En Eski Tedavi: Birlikte Gülebilmek

İnsana en iyi gelen şeylerden biri, yargılanmadan dinlenmek, bazen birlikte susmak. Bazen de neye güldüğünü bile hatırlamadan kahkahalara boğulmak. İşte zaten insanın insana iyi geldiği anlar da tam olarak bunlardır. Haftalık buluşmalar, dost meclisleri, samimi paylaşımlar yalnızlıkla başa çıkmanın en güçlü yolları arasında yer alır.

Duygusal destek ile insanın ruhsal âlemi rahatlar. “Anlaşılıyorum” hissi, en temel ihtiyaçlar arasındadır. Ve bu ihtiyacı da karşılayan çoğu zaman bir arkadaştır.

· Birlikte gülebildiğimiz arkadaşlar ile daha az stres yaşarız.

· Moralimiz yükselir.

· Zihinsel yorgunlukla daha kolay başa çıkarız.

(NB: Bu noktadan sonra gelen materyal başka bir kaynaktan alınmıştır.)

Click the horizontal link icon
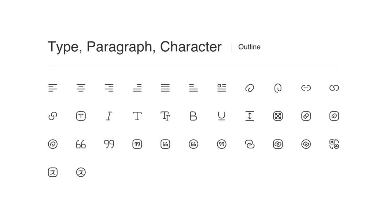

Arkadaş edinmenin faydaları saymakla bitmez… Psikologlara göre uzun süreli arkadaşlıklar depresyon riskini azaltır. Yani bazen bir ilacın yapamadığını bir arkadaş yapar!

Gerçek Arkadaşlık: İyi Ki Varsının Karşılığı

Ne kadar yalnız hissedersek hissedelim, hepimizin hayatında bir “İyi ki varsın!” dediğimiz biri vardır. İşte o kişi ile hayatımız daha anlamlı hale gelir. Onunla güzelleşir, güçlenir, hatta iyileşir. O, bizim en kırılgan, en savunmasız halimizi görür ama düzeltmeye çalışmaz. Yargılamaz. Anlamak ister. Kırıldığımızı görür, tamir etmek için çabalar.

Gerçek arkadaşlık hayatımızdaki boşluğu doldurur. Bazen ailemiz olur bazen sırdaşımız. En önemlisi ise güvenli limanımız olur.

Bu arkadaşlığı bulmak, bu devirde zor mu? Belki… Ama denemeye değer. Çünkü hepimizin güvenli bağlara ihtiyacı var. Bazen küçük bir selamla başlar her şey. Kendinizi en yalnız hissettiğiniz an, belki de karşınızdaki kişinin de aynı duygular içinde olduğu andır. Bazen küçük bir selam, komşunuza bir “Nasılsın?” demek bile büyük farklar getirir.

O halde, bugün ilk adımı atan siz olun: Uzun zamandır konuşmadığınız bir arkadaşınızı arayın! Komşunuza bir selam verin. Uzak bir akrabanıza hal hatır sorun.

Bugün küçük bir adımla, birbirimize iyi gelelim!